I knew it was real, I mean all mums go through it, hell, even dads go through it, dad guilt? Who knows but the pain is real, so real it’s infuriating!
All week has been Easter holidays, and this particular week we’ve been so blessed to be able to leave him with the grandparents. So Monday and Tuesday he was at my in laws and Thursday and Friday he was with my parents, Wednesday is my day off so we popped to our favourite spot for a walk and a picnic!
I feel bad, almost guilty for leaving him with the grandparents, I mean they are a lot older and can’t run around like he can (not that I can for that matter) but he enjoys himself. He has different fun at both sets of parents, neither particularly active but they give him full attention all the same. As the week has gone on I’ve been conscious of the fact that he’s really missing preschool, but holidays are holidays and those members of staff that work in schools and preschools need a holiday like the rest of us.
It’s Friday today, so the guilt is at the top of the scale, I don’t normally suffer with it because when he’s at home he normally gets our full attention most of the time. He doesn’t go without and is always well loved, nourished and very lucky. I think I also feel guilty because I spent half the day on my own, yes I know I can hear other mums screaming at me to not feel guilty but it’s natural isn’t it? The feeling of freedom walking around Tesco looking at clothes thinking, wow I’m actually relaxed. But then it gets ruined by me feeling guilty for it so quickly wonder what he needs and manage to get a new summer hat and a pair of trainers in the next size up. I did make sure I got something too, I treated myself to a hair colour (my roots are awful!) Funnily enough I’m getting my hair done next week, but not coloured, just a cut and perm (too much rambling Annabel!)
I had my vaccine today in Chichester of all places, it was the closest I could get to me when I went online to book it (I’m in the over 45 category now!) I would love to say it was a lovely drive down there, but I’m not going to lie the only time I enjoyed driving was when I came off the M27 and headed towards Chichester on the A27. Sticking to the inside lane avoiding the idiots on the motorway swaying from one side of the motorway to the other, then other drivers driving too close to the car in front. Seriously, if I didn’t have blood pressure problems I could quite easily after doing that journey.
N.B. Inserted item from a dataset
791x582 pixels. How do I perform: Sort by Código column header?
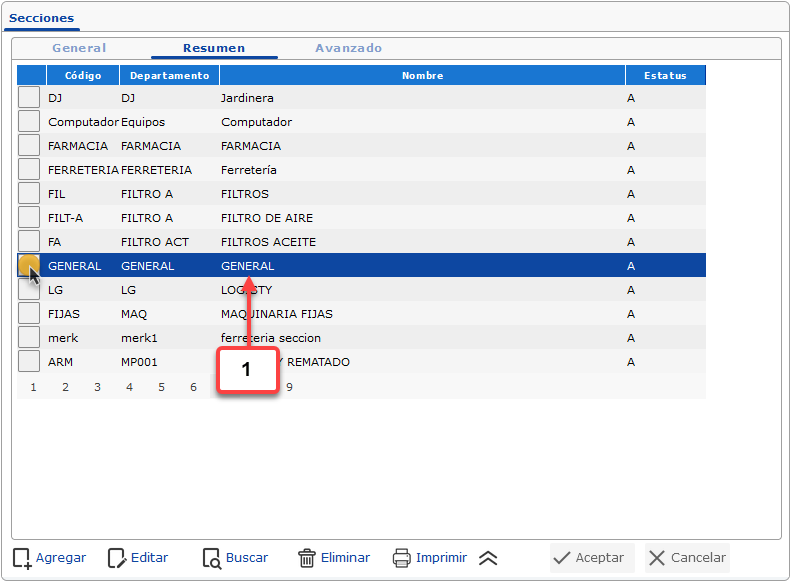(83, 75)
I parked up in the leisure centre car park where I was having the vaccine and for a moment I shut my eyes and enjoying the peace and quiet. It was bliss with the sun on my face, but I was there for a reason!! I didn’t have to wait too long, it was less than ten minutes from me stepping into the leisure centre hall to coming out the otherside in the sunshine. They told me to wait in the area for 15 minutes so I was quite happy to go back to sitting in my car having time to myself, I could’ve gone to Waitrose got a coffee and walked around Bishops Palace Garden. And now I wish I had, but I wanted to go and look at clothes because I’d not done it for so long! So like I said, instead I took a trip to Tesco, and I needed a wee before I did that hours drive back.
When I finally got home, had some lunch and did a bit of work and then finally when I finished I went to collect William. They were out when I got to my parents so I let myself in, I knew mum had her second vaccine today so I assumed that’s where they were. It was carnage, there were stickers and toys everywhere. I didn’t know where to look, but it looked like he’d had a good time. Then when they got home, they had takeaway chicken and chips.
I am not sure what happened after that, because my little boy turned into the devil child and all of a sudden all I wanted to do was take back the hat and trainers I’d bought for him! Like the other days he had been a good boy up till then, according to my parents on his best behaviour. So this was for my benefit apparently, thanks for that. Luckily I was prepared and at home had a bottle of Pinot Grigio in the fridge, I won’t drink all of it mind I will have one, maybe two or even three glasses of it. Just enough to get rid of that mum guilt, it would be like date night by myself!
So let’s see, a few hours to myself and enjoying some peace and quiet was all undone within thirty minutes of seeing him. Not bad, but the bonus is that I did get my vaccine so I’m pleased about that, another stage of life starting to get back to (almost normal).